Could China’s Regulatory Crackdown Be Good for Credit?

Jul 28, 2021
4 min read

China’s regulatory crackdown on education and tech companies led early this week to a dramatic sell-off that started in Chinese stocks and extended into offshore Chinese currency and credit markets. While investor concerns about unpredictable government intervention are understandable, we see a silver lining to today’s dark clouds.

First, Chinese companies that paid attention to government warnings have been bracing for closer scrutiny and tighter regulation for some time. Second, while companies that ignore Beijing’s signals can face dire consequences, those that heed the government’s warnings and align their practices with government goals will likely thrive in a tighter and more predictable regulatory environment—one conducive to lower margins but more stable cash flow. That’s a healthy environment for credit investing.

China’s Regulations: Further, Stricter, Faster

The dramatic sell-off was triggered by new regulations in China’s booming private education industry. Chinese regulators banned for-profits business in after-school tutoring, prompting a collapse in shares of private education companies that sent shockwaves through the market.

These moves came on the heels of regulatory crackdowns in other industries, especially for companies in high-growth sectors such as e-commerce, food delivery and ride hailing. These new sectors thrived in recent decades, thanks to lax regulations, technological progress, lifestyle changes and evolving demographics, and have overtaken the more traditional Chinese sectors of property, financial services and infrastructure.

To investors, the speed and stringency of China’s new regulations may seem surprising. But regulators’ underlying concerns aren’t unique to China. Indeed, they’re very similar to those of politicians and regulators in the US and Europe.

Big tech companies, for example, are under the microscope everywhere because of their huge size, anti-competitive practices, control of consumer data and potential to create financial risk. The difference between the government response in China and the government response in the rest of the world is that China’s system of governance allows it to act faster and more forcefully.

Identifying Key Regulatory Risks

We divide China’s regulatory risks into four major categories:

1) Antitrust. To protect consumers and underprivileged employees, the government is cracking down on anti-competitive practices. This particularly affects sectors such as e-commerce, food delivery and local logistic/courier services, which are dominated by just two or three players. Usually, companies pay a one-off fine. High ongoing compliance costs can eat up their margins. Nonetheless, these businesses remain viable and are considered essential in improving people’s lives, creating jobs and cultivating a harmonious society.

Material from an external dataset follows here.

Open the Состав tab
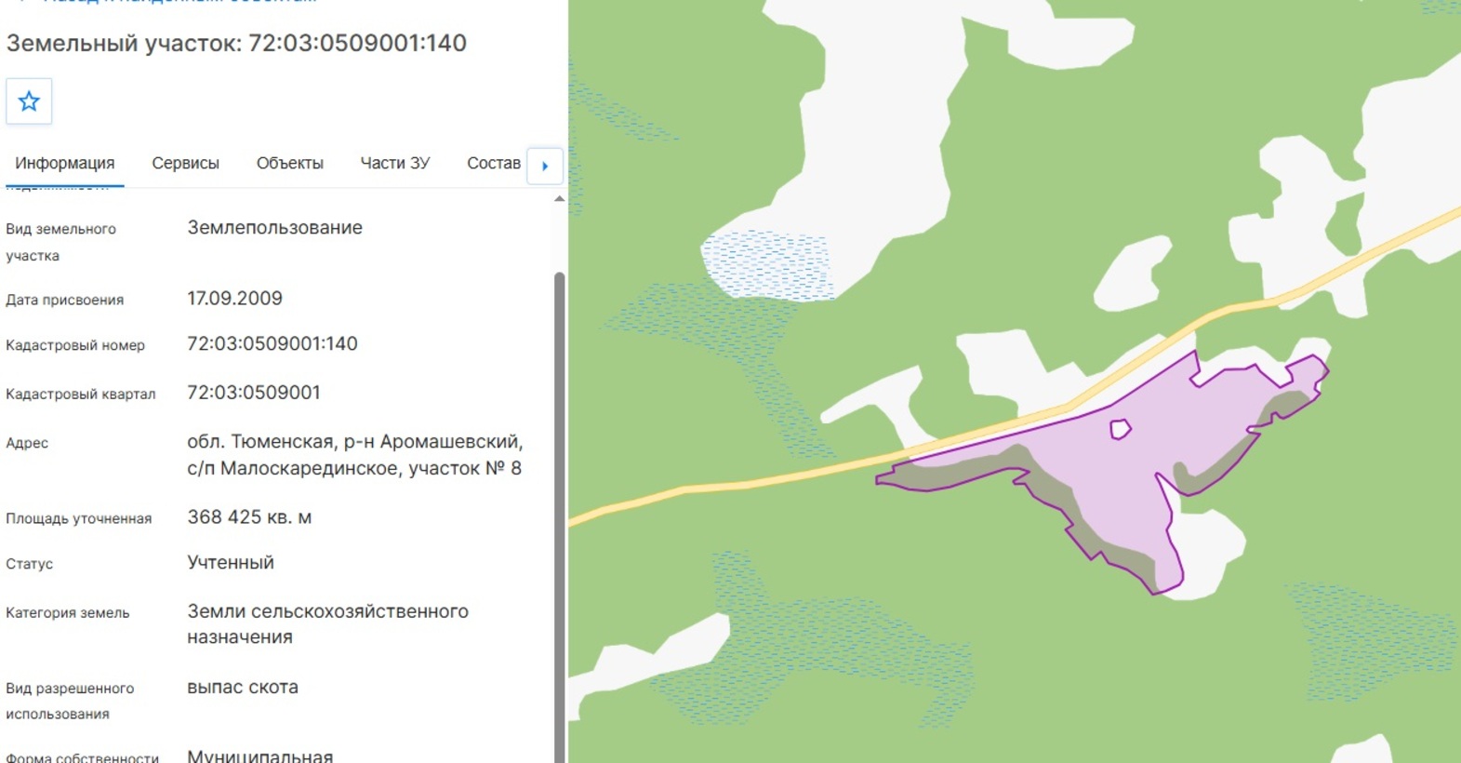(x=494, y=163)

2) Content regulation. Beijing controls public expression of opinion, with video streaming, content providers, social media and even gaming all focal points of China’s content regulators. The problem for companies is that the government’s definition of acceptable expression has been evolving, making it more difficult for these companies to conform.

3) Higher reforms. China’s government has an ambitious reform agenda driven by both structural factors and far-reaching social, environmental and political goals. This can be especially challenging for companies at the epicenter of such reform, such as the education and fintech sectors, for two reasons.

First, at the signaling stage, the government often sets broad guidelines intended to reshape the acceptable scope of business, rather than curbing specific practices. As a result, companies may not fully heed the warnings and may even worsen existing problems. Second, the government is willing to pay a high economic price to attain its social and political goals. This creates uncertainty about whether a company’s business model will be viable.

4) Individual disruptors. Companies that are very big and that refuse to listen to regulatory signals can wind up in deeper trouble. The ride-hailing app Didi, for example, was initially subject only to antitrust regulatory risk because it dominated its market. But because it ignored government warnings about national security concerns, it faced even heavier scrutiny for misuse of customer data. China’s government can accept disruptive technologies, but disruptive companies are another matter.

Diverging Paths for Chinese Companies

Having celebrated its 100th anniversary on July 1, the Chinese Communist Party is more confident than ever in its ability to take the Chinese economy and society to the next level. Its goal has already shifted from simple, number-based GDP growth to a multifaceted objective combining political, social, economic and environmental targets.

Chinese companies must choose a path forward. Those that adapt the same mentality as Beijing are likely to be rewarded, while companies that insist on the “old ways” of growth may face deeper crisis.

The bottom line? Chinese companies should think twice about taking on excessive capex or unnecessary regulatory risks to drive incremental topline growth. Instead, they should focus on generating stable cash flow, improving transparency and compliance, and promoting environmental, social and governance awareness.

And with this framework in mind, investors can more readily identify which companies will be most likely to thrive in China’s stricter regulatory environment.

The views expressed herein do not constitute research, investment advice or trade recommendations and do not necessarily represent the views of all AB portfolio-management teams. Views are subject to change over time.